→ Task to carry out
Each record that follows is to be reproduced character for character, pictures excepted.

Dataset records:
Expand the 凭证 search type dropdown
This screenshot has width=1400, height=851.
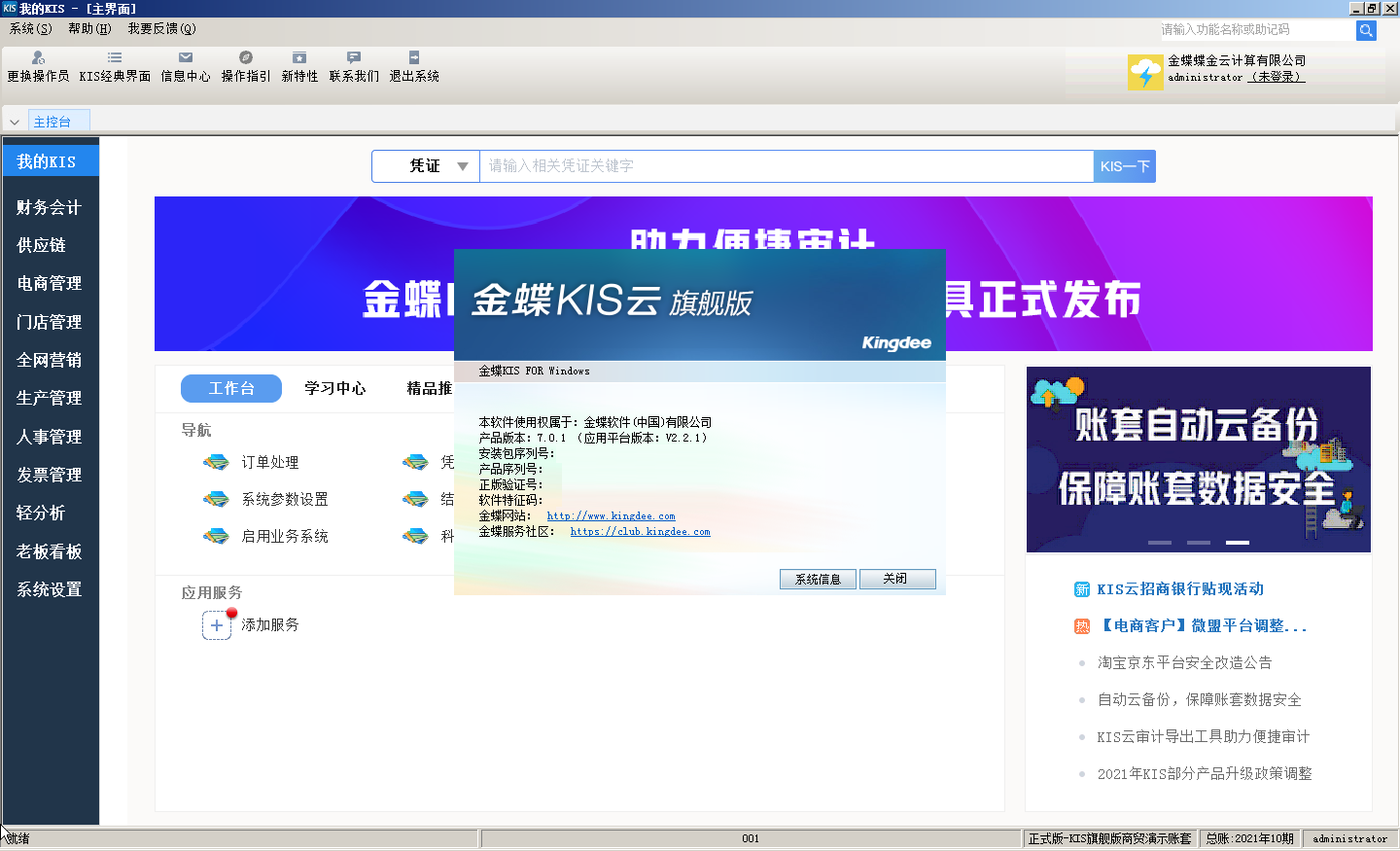pos(462,166)
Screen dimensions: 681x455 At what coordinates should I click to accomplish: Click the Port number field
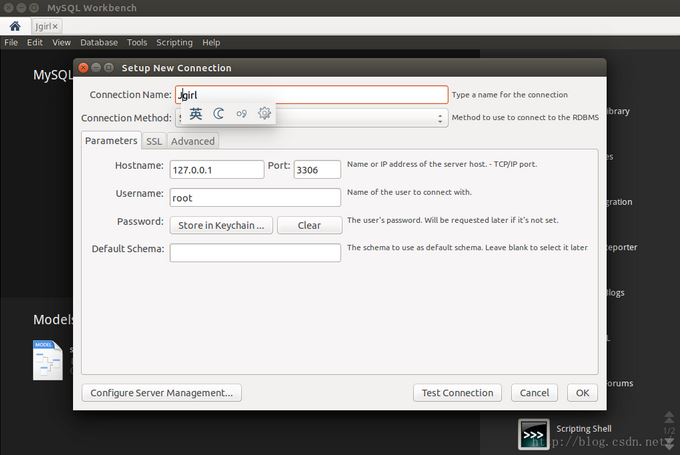317,170
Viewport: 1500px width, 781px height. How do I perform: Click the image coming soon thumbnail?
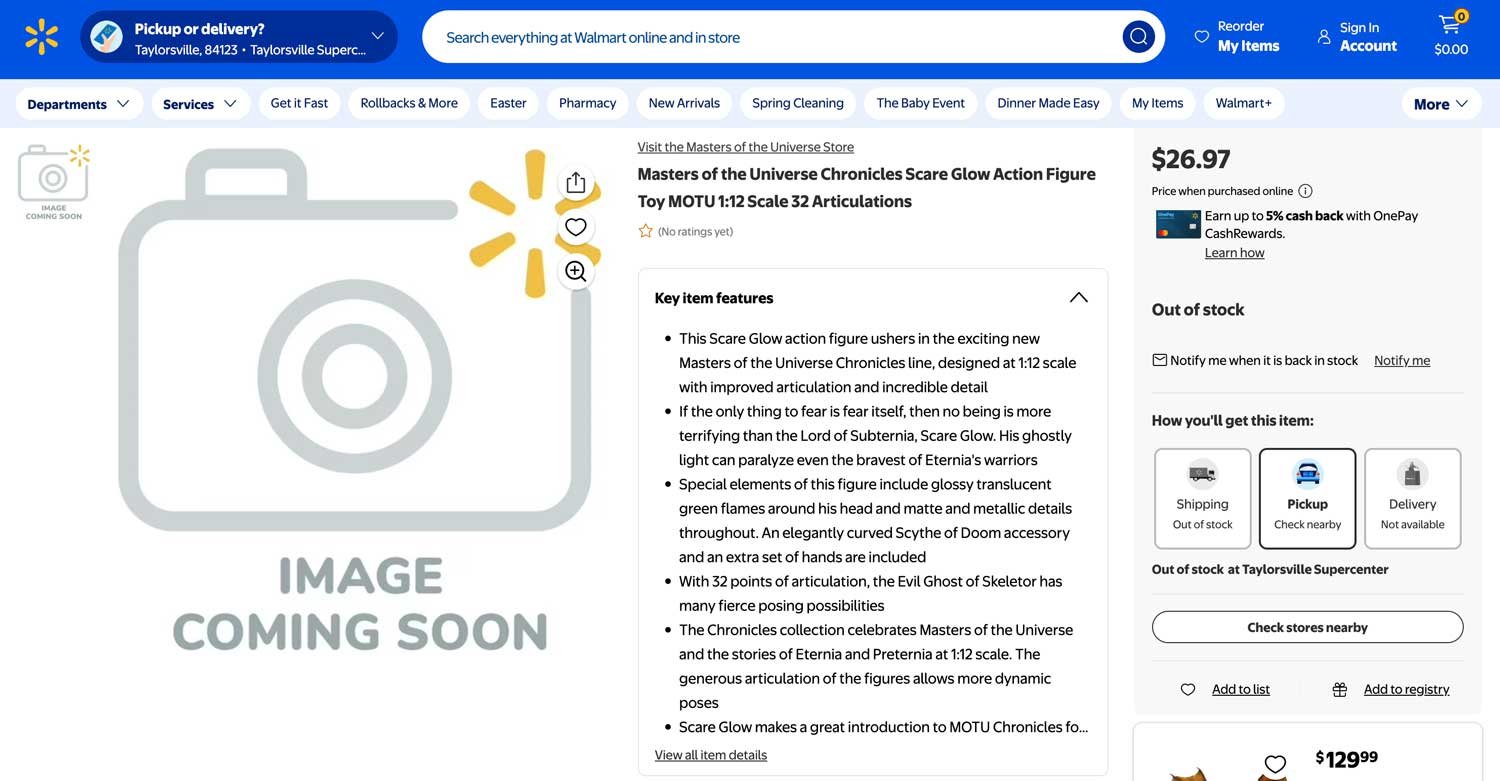(54, 181)
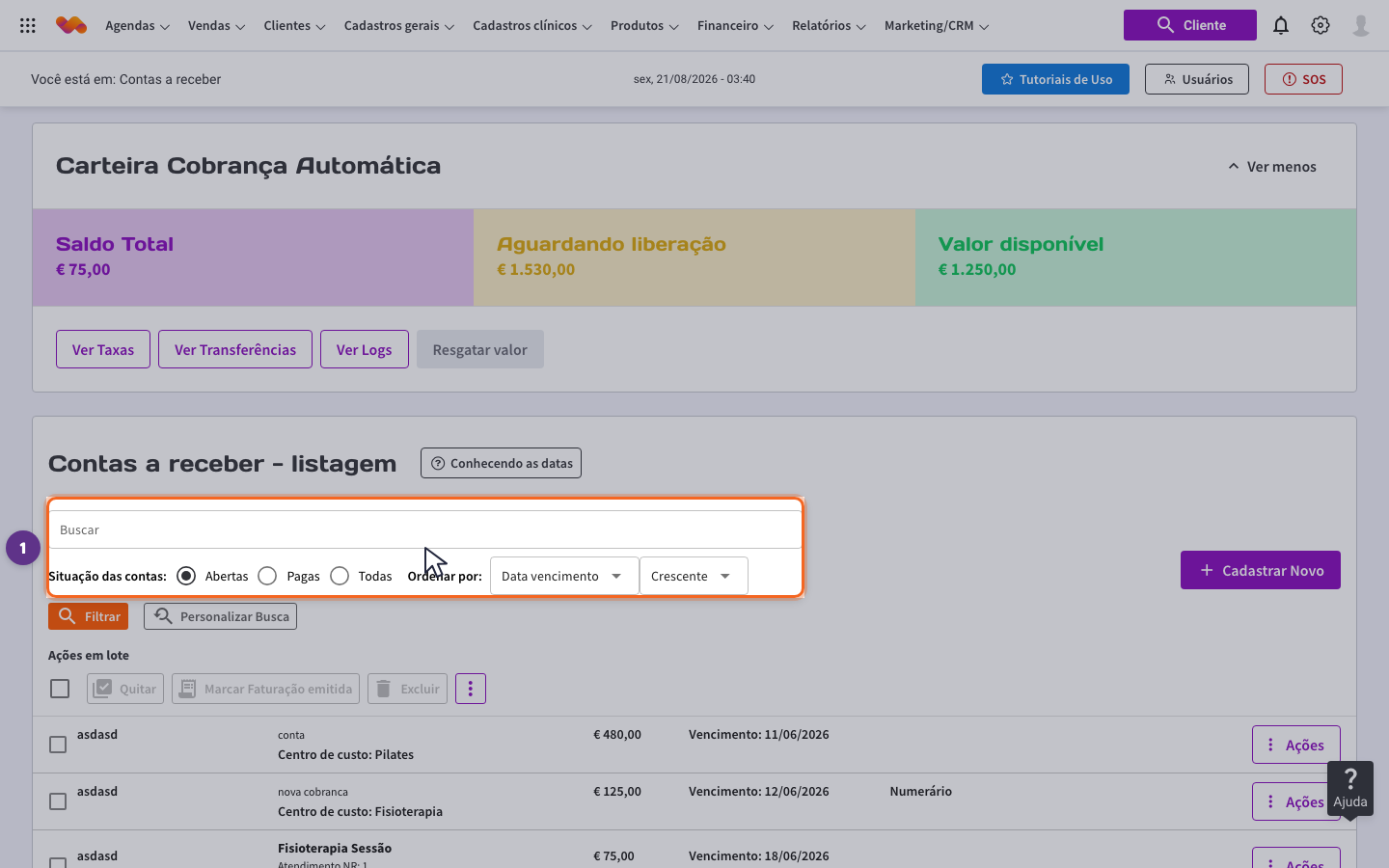1389x868 pixels.
Task: Open the Crescente order dropdown
Action: coord(694,576)
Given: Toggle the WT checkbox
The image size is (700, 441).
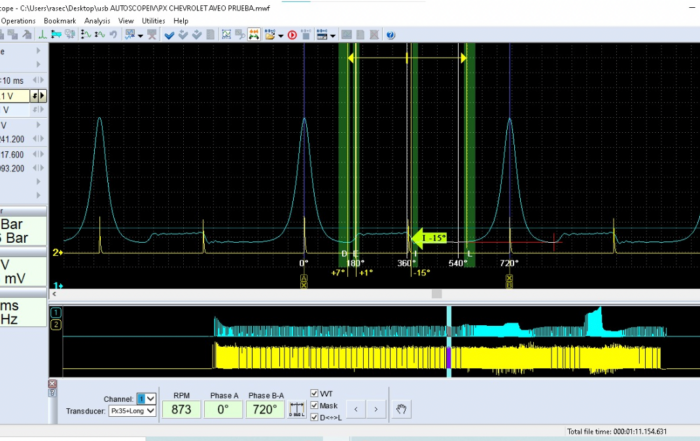Looking at the screenshot, I should [x=316, y=393].
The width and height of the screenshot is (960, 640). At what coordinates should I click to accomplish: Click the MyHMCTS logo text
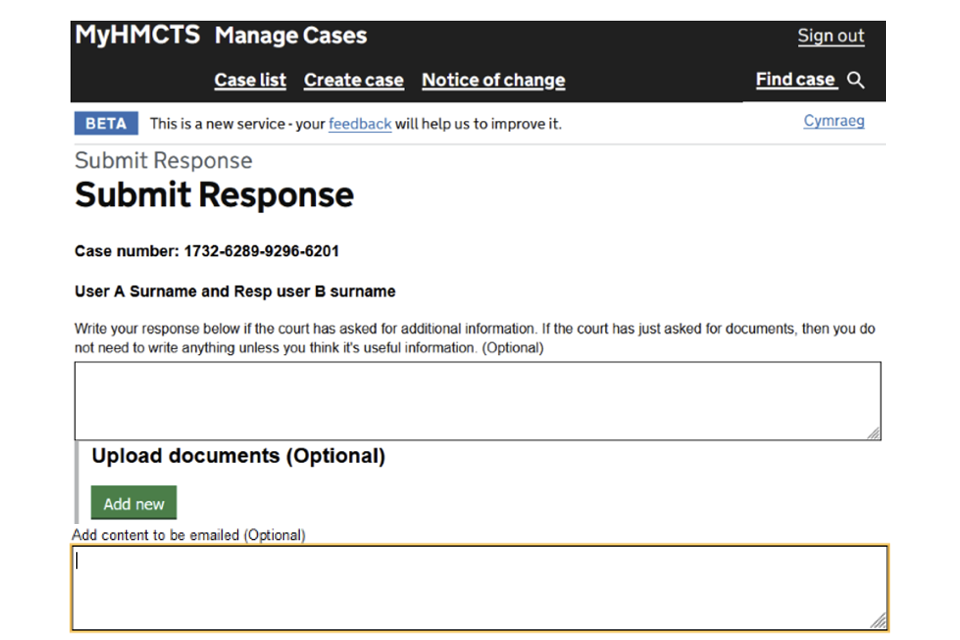point(138,36)
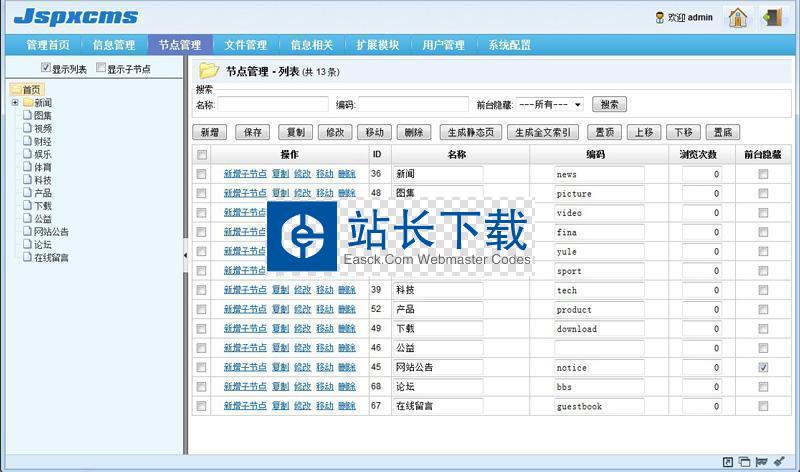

→ Exercise answer
Expand the 凭证 search type dropdown
This screenshot has width=1400, height=851.
pos(462,166)
Screen dimensions: 681x455 At what coordinates should I click to accomplish: Click the Port number field
317,170
Viewport: 1500px width, 781px height. How do I perform: Click the image coming soon thumbnail?
(54, 181)
1389x868 pixels.
Task: Open the Crescente order dropdown
Action: coord(694,576)
Given: Toggle the WT checkbox
The image size is (700, 441).
Looking at the screenshot, I should [x=316, y=393].
The width and height of the screenshot is (960, 640). At what coordinates should I click to accomplish: Click the MyHMCTS logo text
point(138,36)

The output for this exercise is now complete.